New York, NY (September 7, 2011)—The New York Law School Law Review announces the publication of its latest issue, "Civil Liberties 10 Years After 9/11," which examines the profound consequences the terrorist attacks on the World Trade Center had and continue to have for life, liberty, law, and security. This is the first law review symposium issue to be published on the occasion of the 10th anniversary of 9/11. Distinguished scholars, policymakers, and practitioners offer a broad range of thought-provoking perspectives on the ongoing impact of both the terrorist attacks and the government’s response to the attacks.
The Law Review issue features commentary by renowned constitutional law scholars as well as individuals who were directly involved in making U.S. policy in the aftermath of the 9/11 terrorist attacks. Articles address a wide variety of the political, legal, and social implications of the attacks, including the history and current state of the “War on Terror”; the impact of 9/11 on the executive and judicial branches of the federal government; an analysis of the legality of assassinations and “targeted killings”; secrecy in U.S. policymaking after 9/11; and the influence of 9/11 on the law of military justice.
The issue was published to coincide with a symposium at New York Law School on the same topic on Friday, September 9, 2011, in which most of the Law Review contributors will also participate. The symposium’s principal organizer is NYLS Professor Nadine Strossen, former President of the American Civil Liberties Union (from 1991 through 2008).
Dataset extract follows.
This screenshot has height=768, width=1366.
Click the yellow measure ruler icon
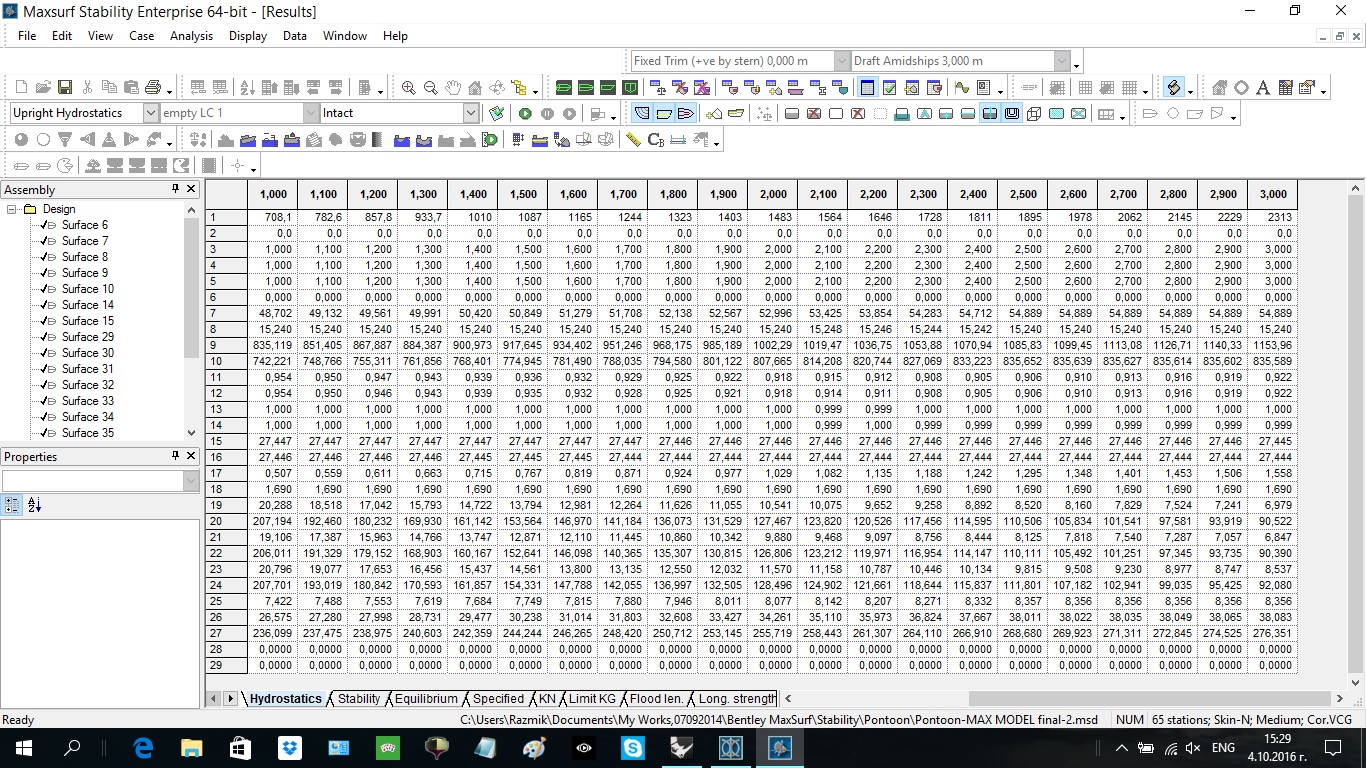[633, 140]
She enlisted as co-sponsors both the American Constitution Society and the Federalist Society, two pre-eminent national organizations with very different perspectives on pertinent constitutional issues, to ensure that contributors to the Law Review issue, as well as the in-person proceedings, would voice a broad array of views.
The issue contains the following articles:
• "Ten Years On: Military Justice and Civil Liberties in the Post-9/11 Era," by Eugene R. Fidell, Senior Research Scholar in Law and Florence Rogatz Lecturer in Law, Yale Law School; President, National Institute of Military Justice.
• "Judicial Foreign Relations Authority After 9/11," by Martin S. Flaherty, Leitner Family Professor of International Law, Fordham Law School; Visiting Professor, Woodrow Wilson School of Public and International Affairs, Princeton University.
• "The War on Terror: Where We Are and How We Got There," by Michael B. Mukasey, Partner, Debevoise & Plimpton LLP; former U.S. Attorney General (2007-2009); U.S. District Judge, Southern District of New York (1988-2006).
• "The Obama Administration and the Prospects for a Democratic Presidency in a Post-9/11 World," by Peter M. Shane, Jacob E. Davis and Jacob E. Davis II Chair in Law, The Ohio State University Moritz College of Law; Visiting Professor of Law, Harvard Law School.
• "Secrecy and Self-Governance," by Geoffrey R. Stone, Edward H. Levi Distinguished Service Professor of Law, University of Chicago.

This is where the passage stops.